En d’autres termes, c’est à «la gauche» de soutenir les actions militaires des États-Unis et des puissances de l’OTAN car ne pas le faire reviendrait à servir «d’instrument à l’agresseur» – la Russie. La déclaration se termine par un appel à «l’augmentation des transferts d’armes vers l’Ukraine, ce qui lui permettra de récupérer ses territoires annexés». Sur tous ces points, International Viewpoint ne fait que reprendre les déclarations de Stoltenberg-même.

Toutes les forces sociales qui ont défendu le récit de la propagande de Washington sont démasquées par la guerre. Loin de constituer des actions «défensives» visant à sauver les vies ukrainiennes des attaques russes, les États-Unis sont déterminés à se battre jusqu’au dernier Ukrainien pour atteindre leurs objectifs de reconquête de la péninsule de Crimée et imposer une défaite stratégique à la Russie.

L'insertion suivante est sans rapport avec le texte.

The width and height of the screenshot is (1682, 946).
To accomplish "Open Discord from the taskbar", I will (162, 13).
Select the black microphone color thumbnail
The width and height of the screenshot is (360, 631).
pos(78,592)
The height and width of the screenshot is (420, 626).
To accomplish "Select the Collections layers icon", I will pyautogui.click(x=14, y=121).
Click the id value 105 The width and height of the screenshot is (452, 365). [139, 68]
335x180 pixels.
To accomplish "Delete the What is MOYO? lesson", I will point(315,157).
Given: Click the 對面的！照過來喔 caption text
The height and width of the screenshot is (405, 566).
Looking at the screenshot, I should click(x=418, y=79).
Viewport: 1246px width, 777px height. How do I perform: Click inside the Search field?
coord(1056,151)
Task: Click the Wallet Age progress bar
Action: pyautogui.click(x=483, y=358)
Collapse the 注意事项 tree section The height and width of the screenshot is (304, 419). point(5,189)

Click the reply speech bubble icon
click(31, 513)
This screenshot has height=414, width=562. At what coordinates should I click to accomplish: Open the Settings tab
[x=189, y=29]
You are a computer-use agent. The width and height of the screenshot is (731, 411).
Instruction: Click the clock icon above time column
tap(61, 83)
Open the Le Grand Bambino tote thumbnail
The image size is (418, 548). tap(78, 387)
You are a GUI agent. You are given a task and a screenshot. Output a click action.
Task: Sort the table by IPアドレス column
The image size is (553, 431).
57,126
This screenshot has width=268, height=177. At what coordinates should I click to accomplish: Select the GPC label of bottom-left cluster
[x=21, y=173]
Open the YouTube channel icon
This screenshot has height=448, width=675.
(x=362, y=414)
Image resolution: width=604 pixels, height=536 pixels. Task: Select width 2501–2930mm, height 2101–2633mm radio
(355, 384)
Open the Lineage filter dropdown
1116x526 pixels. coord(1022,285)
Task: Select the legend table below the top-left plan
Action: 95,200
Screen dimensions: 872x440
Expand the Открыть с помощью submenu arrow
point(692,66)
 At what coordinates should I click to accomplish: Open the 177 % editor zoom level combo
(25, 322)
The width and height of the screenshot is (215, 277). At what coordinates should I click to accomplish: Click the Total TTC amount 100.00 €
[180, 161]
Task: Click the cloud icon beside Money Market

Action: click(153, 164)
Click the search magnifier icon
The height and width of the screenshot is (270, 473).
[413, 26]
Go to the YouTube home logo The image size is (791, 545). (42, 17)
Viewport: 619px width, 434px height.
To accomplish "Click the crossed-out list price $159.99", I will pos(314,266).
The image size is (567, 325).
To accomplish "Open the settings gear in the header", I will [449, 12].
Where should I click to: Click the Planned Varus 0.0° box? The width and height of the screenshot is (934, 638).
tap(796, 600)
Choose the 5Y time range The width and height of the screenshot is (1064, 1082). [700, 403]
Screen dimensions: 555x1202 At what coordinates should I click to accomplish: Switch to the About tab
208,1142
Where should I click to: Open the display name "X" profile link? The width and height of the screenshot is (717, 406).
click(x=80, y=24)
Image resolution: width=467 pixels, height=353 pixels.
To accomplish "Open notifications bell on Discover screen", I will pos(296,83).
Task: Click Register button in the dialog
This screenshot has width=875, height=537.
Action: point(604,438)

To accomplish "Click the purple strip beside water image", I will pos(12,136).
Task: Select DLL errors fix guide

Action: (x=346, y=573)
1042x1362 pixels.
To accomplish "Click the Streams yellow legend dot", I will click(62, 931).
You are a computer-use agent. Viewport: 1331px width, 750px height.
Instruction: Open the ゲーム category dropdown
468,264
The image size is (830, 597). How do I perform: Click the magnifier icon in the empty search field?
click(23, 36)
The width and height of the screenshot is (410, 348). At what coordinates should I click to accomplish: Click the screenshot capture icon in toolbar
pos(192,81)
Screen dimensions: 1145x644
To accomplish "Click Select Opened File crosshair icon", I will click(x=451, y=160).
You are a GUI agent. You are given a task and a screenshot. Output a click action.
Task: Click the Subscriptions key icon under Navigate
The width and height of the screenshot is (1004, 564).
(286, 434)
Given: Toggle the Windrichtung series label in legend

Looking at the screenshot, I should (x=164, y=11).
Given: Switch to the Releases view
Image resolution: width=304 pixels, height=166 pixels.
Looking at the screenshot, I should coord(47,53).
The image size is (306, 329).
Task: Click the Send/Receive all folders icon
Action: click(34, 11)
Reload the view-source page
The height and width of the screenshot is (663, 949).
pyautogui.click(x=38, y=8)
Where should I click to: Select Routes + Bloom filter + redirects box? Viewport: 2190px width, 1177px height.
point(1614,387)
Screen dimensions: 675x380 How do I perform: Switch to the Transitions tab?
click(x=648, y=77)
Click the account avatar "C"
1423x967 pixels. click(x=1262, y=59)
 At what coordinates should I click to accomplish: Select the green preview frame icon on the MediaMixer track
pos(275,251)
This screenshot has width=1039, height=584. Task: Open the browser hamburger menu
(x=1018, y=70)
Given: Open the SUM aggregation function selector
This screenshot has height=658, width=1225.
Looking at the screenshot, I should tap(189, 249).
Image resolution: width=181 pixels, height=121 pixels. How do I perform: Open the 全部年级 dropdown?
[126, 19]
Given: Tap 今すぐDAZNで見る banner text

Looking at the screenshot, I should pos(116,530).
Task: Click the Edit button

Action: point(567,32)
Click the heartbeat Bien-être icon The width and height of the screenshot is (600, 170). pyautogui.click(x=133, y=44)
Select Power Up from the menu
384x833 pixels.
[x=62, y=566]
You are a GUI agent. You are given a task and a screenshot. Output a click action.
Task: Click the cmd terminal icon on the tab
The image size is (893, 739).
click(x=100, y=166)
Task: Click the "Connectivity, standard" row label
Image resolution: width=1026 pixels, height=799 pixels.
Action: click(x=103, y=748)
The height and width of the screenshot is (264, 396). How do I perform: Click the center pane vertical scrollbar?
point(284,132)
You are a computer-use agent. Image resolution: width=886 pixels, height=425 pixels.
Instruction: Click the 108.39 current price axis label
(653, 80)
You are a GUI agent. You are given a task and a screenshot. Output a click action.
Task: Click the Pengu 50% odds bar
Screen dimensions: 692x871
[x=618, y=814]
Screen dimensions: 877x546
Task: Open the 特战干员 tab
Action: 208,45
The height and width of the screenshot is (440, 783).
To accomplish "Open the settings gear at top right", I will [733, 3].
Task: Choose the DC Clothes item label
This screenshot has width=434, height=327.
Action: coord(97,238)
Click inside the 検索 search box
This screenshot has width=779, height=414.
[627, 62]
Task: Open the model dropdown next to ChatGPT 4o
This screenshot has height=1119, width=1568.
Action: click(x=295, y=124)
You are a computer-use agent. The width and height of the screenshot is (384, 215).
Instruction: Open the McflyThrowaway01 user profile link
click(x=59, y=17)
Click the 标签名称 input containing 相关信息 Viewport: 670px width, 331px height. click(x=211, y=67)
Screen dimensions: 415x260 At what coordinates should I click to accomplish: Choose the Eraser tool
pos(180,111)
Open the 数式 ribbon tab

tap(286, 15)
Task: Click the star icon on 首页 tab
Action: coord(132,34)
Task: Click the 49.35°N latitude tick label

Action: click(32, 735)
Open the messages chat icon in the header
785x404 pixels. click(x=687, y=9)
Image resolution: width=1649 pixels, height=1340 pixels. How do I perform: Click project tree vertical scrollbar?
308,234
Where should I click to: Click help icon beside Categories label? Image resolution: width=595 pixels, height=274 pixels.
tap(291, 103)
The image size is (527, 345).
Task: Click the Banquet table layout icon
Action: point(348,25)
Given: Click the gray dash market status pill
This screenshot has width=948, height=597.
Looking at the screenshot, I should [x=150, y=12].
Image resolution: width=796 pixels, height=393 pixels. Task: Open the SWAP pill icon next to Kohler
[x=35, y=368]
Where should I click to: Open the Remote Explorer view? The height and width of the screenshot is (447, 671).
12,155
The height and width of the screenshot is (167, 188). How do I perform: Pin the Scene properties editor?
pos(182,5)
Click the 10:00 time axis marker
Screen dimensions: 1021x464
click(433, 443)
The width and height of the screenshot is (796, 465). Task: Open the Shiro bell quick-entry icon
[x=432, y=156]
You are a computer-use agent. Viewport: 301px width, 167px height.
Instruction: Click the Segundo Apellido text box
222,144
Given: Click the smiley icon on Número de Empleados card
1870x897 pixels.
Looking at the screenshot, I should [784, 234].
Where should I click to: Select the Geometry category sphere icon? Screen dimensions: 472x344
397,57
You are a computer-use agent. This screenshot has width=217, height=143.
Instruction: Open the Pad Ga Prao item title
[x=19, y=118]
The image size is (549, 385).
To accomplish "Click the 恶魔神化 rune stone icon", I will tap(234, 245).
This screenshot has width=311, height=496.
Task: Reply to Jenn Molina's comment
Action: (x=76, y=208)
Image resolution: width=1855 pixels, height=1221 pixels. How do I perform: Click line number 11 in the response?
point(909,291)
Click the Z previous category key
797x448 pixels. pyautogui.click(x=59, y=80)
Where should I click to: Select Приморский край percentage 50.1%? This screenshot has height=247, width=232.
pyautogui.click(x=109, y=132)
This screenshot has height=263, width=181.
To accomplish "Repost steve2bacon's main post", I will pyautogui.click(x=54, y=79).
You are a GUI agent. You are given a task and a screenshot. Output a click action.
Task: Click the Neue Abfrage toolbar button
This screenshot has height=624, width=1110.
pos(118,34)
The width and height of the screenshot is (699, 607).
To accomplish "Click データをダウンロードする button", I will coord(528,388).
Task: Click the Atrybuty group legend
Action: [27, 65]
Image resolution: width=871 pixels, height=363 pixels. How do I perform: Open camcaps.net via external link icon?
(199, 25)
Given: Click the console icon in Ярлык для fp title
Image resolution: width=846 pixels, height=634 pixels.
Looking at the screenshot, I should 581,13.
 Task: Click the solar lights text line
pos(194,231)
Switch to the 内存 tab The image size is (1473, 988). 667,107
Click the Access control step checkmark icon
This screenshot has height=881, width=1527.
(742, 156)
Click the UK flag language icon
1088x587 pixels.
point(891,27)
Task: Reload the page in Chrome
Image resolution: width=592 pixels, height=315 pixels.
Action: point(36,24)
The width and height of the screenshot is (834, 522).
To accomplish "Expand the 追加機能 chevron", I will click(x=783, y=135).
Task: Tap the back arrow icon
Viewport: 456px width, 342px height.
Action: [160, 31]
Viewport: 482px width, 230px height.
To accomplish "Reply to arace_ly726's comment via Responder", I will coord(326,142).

Plus la guerre se poursuit et s’étend, plus son caractère impérialiste apparaît clairement. Il devient clair que l’impérialisme américain, non content de dissoudre l’Union soviétique, cherche à vaincre militairement, à démanteler et à conquérir la Russie, comme prélude à une guerre pour soumettre militairement la Chine.

(Article de Andre Damon paru d’abord en anglais le 11 mai 2023)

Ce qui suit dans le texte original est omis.